Adding Closed Captions to DVDs

Sonic Scenarist, Spruce Maestro and Apple DVD Studio Pro are the only DVD authoring tools capable of adding closed captions to the DVDs they create. Adding captions using any other authoring tool requires two additional steps: muxing the captions into the MPEG-2 video elementary file, and modifying the appropriate VTS_XX_0.IFO file. The second step can be performed easily using IfoEdit--double-click the Video line in the VTS overview - Title Set (Movie) attributes and check one or both boxes under "CC for Line 21":

NOTE: Line 21 consists of two fields: Field 1 contains up to two closed caption streams, while Field 2 contains XDS (V-chip, VCR clock set, and various other pieces of information), ITV (Interactive TV links), and another closed caption stream. I've never seen a DVD that used Field 2, but all three DVD authoring tools support it, just in case.

The rest of this article will outline the requirements for a tool that would perform the first step of muxing closed captions into an MPEG-2 file.

Input

The tool would need to handle up to three inputs:

An MPEG-2 Video Elementary Stream File (required)
A closed caption file for Field 1 (required)
A closed caption file for Field 2 (optional)

I assume any programmer tackling this project knows far more about the structure of the first input than I do. For the other two, there are a number of proprietory formats out there for storing closed captions. Of these, the Raw Broadcast Format is the easiest to work with, while the Scenarist Closed Caption Format is the most-widely used (as well as being the only accepted input for the three authoring programs that import captions), so I suppose a successful tool would have to support both.

Raw Broadcast files are in binary format. They can have any extension, but .bin is preferred. The first four bytes are ff ff ff ff. After this, bytes are associated in pairs with each frame of video. Most of the byte pairs are 80 80, the closed caption code for "do nothing".

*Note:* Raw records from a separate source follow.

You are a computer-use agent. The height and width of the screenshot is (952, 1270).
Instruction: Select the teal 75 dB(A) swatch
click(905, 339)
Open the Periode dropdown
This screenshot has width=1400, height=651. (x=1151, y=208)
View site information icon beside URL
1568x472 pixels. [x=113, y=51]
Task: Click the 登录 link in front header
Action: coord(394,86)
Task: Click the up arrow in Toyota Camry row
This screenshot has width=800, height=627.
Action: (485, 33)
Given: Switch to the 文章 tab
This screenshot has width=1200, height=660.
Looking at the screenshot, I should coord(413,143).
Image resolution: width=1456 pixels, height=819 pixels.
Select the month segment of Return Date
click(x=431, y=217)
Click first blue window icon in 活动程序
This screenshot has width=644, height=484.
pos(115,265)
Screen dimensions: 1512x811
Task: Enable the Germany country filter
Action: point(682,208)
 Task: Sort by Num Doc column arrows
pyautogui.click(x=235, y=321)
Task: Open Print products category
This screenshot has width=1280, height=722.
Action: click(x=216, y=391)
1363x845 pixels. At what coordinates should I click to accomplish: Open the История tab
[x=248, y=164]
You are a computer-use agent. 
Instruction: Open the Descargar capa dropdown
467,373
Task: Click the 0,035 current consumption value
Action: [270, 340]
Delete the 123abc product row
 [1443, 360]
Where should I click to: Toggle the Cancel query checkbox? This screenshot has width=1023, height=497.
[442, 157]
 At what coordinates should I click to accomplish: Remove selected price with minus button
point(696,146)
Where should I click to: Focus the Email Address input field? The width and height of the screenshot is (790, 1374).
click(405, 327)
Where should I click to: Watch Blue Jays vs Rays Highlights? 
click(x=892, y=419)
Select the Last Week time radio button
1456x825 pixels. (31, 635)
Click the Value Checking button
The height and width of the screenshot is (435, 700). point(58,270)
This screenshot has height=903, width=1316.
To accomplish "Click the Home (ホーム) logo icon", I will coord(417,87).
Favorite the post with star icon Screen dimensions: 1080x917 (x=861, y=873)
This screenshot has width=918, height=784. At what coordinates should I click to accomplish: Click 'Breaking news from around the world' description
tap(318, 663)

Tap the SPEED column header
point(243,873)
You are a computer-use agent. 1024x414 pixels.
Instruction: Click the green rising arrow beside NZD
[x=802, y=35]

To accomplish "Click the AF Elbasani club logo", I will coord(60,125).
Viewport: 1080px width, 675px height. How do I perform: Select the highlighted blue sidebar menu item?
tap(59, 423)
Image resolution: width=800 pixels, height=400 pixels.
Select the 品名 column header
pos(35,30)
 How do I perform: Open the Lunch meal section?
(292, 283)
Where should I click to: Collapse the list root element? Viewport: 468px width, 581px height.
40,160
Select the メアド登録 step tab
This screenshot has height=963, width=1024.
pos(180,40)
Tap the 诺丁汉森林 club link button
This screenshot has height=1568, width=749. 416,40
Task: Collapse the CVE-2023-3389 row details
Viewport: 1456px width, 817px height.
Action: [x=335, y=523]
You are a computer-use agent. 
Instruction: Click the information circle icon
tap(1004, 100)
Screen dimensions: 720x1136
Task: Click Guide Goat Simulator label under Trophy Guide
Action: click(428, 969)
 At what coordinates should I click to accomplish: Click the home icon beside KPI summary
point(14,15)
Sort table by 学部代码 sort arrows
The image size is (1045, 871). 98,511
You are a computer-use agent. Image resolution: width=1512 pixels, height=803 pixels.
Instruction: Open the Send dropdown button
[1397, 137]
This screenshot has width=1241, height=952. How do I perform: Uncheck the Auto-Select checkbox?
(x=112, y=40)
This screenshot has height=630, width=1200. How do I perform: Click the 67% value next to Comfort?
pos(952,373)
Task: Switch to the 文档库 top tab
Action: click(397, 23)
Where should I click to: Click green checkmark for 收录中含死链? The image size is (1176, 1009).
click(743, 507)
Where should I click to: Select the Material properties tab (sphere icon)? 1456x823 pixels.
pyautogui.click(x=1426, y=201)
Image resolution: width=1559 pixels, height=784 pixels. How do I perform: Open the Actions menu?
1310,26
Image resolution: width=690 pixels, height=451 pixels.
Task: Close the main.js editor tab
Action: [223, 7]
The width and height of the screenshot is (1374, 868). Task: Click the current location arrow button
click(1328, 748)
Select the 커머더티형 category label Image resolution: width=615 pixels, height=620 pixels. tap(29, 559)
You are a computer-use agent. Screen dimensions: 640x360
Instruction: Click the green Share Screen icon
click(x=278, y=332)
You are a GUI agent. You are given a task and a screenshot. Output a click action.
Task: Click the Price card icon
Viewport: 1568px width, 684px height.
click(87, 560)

Scenarist Closed Caption files are a readable shorthand of the data in the Raw Broadcast format. The file for Field 1 has the extension .scc, while the file for Field 2 has the extension .sc2 (or .scc again). In format, they are text files mostly resembling hex dumps. Here's an example:

Scenarist_SCC V1.0

01:02:53:14	94ae 94ae 9420 9420 947a 947a 97a2 97a2 a820 68ef f26e 2068 ef6e 6be9 6e67 2029 942c 942c 8080 8080 942f 942f

01:02:55:14	942c 942c

01:03:27:29	94ae 94ae 9420 9420 94f2 94f2 c845 d92c 2054 c845 5245 ae80 942c 942c 8080 8080 942f 942f

The file is double-spaced, with data lines alternating with blank lines. The first line identifies the format and version--there was only one version, so it will always be exactly as shown. The third and subsequent alternating lines start with the timecode and are followed by the data.

The timecode is in SMPTE format, which is either hours:minutes:seconds:frames for non-dropframe timebase or hours:minutes:seconds;frames for dropframe timebase. The timebase should be the same as the video's timebase.

The data is made up of two-byte hexidecimal words, separated from each other by spaces and from the timecode by a tab character. As with Raw Broadcast format, each word takes one frame to transmit.

The purpose of the timecodes is so that the long stretches of the word 8080 can be skipped (i.e. all gaps between timecodes are entirely made up of the bytes 80 80).

Output

The only output is another MPEG-2 video elementary stream file, slightly bigger than the input file. Specifically, it will be about 200 bytes bigger per second of video (1.3 MB for two hours).

Procedure

Here is how to mux closed captions into an MPEG-2 video elementary stream file for DVD (this is derived from examining a dozen NTSC DVD's, so hopefully I haven't missed anything):

Copy from MPEG input to MPEG output until an I-frame header is reached (first picture header, 00 00 01 00, after GOP header, 00 00 01 b8). This is where the closed captions for this GOP will be inserted.
Look ahead in the MPEG input file to determine the number of frames in this GOP, N (because of automatic scene detection during encoding, this value can change from GOP to GOP, but for NTSC it can never be greater than 18).
Output the User Data Packet header: 00 00 01 b2.
Output the Closed Caption header: 43 43 01 f8.
Calculate then output the Attribute byte:

Start with N * 2.
Add 0 for the Extra Field Flag. The other possible value is 1, but I've seen DVDs where this is never set, and Scenarist and DVDMaestro never set it. When it is set, it means that the last caption segment is followed by an additional three bytes for an extra field. My guess is that this is an artifact of analog editing equipment, where a scene (and therefore a GOP) can be ended between the two fields of a single frame. Another possibility is that it is used to force all closed caption packets to have a length evenly-divisible by 4 (for a 15-frame GOP, using an N value of 14 and setting the Extra Field Flag to 1 results in a closed caption packet with a length of 96 bytes).
Add the Pattern Flag, which starts as 80, then toggles between 0 and 80 every time the previous GOP's Extra Field Flag is set. Scenarist and DVDMaestro always leave this as 80.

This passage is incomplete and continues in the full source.